Lorsque le mandat du conseiller du salarié prend fin, sa protection continue-t-elle à s’appliquer ? Étonnamment, le code du travail ne le précise pas. C’est pourquoi il faut se référer là encore à la jurisprudence.
Un arrêt de la cour de cassation du 27 janvier 2010 a ainsi estimé que le conseiller du salarié restait protégé, comme le délégué syndical, pendant 12 mois après la fin de son mandat, s’il a exercé sa fonction pendant au moins un an.
En fait, cette prolongation de la protection existait bien dans le code du travail, mais elle a disparu au moment de sa nouvelle codification, en 2008. Or, dans la mesure où cette recodification était intervenue « à droit constant », la Haute cour a estimé que ce droit restait applicable.

 

 

Un conseiller du salarié est-il forcément syndiqué ?

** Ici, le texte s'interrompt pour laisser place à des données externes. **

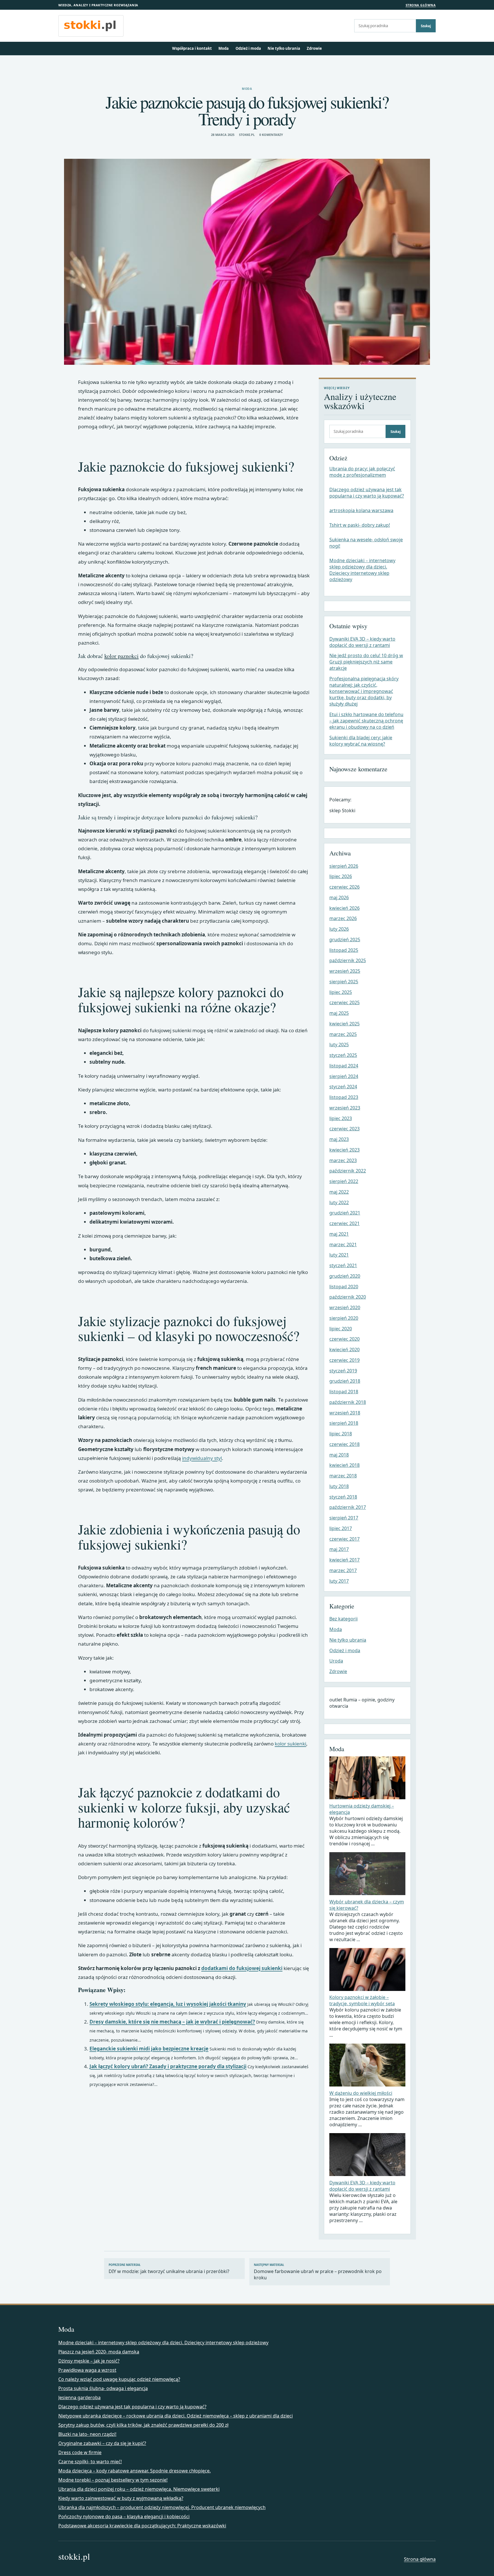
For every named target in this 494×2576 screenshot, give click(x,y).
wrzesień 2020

Non, ce n’est pas obligatoire. En revanche s’il est syndiqué, son appartenance doit être mentionnée sur la liste départementale.
En pratique, la plupart des conseillers du salariés est syndiquée parce que ce sont les syndicats qui remontent le nom des volontaires.

 

En CDD, le conseiller du salarié reste protégé

Plus récemment, la même logique a conduit la cour de cassation à étendre la protection spéciale contre le licenciement aux conseillers du salarié en CDD.
En effet, en principe, « l’arrivée du terme du contrat à durée déterminée » d’un salarié protégé « n’entraîne sa rupture qu’après constatation par l’inspecteur du travail (…) que le salarié ne fait pas l’objet d’une mesure discriminatoire » (article L2421-8 du code du travail). Il appartient donc à l’employeur de saisir l’inspecteur du travail avant la fin prévue du CDD.
Mais l’article L2412-1 du code du travail, qui liste les mandats bénéficiant de cette protection, ne cite pas expressément le conseiller du salarié. Pour cette raison, les Laboratoires Juva santé n’avaient pas sollicité l’inspecteur du travail à l’arrivée du terme du CDD d’un salarié, titulaire d’un mandat de conseiller du salarié. Lequel a saisi la justice pour violation du statut protecteur.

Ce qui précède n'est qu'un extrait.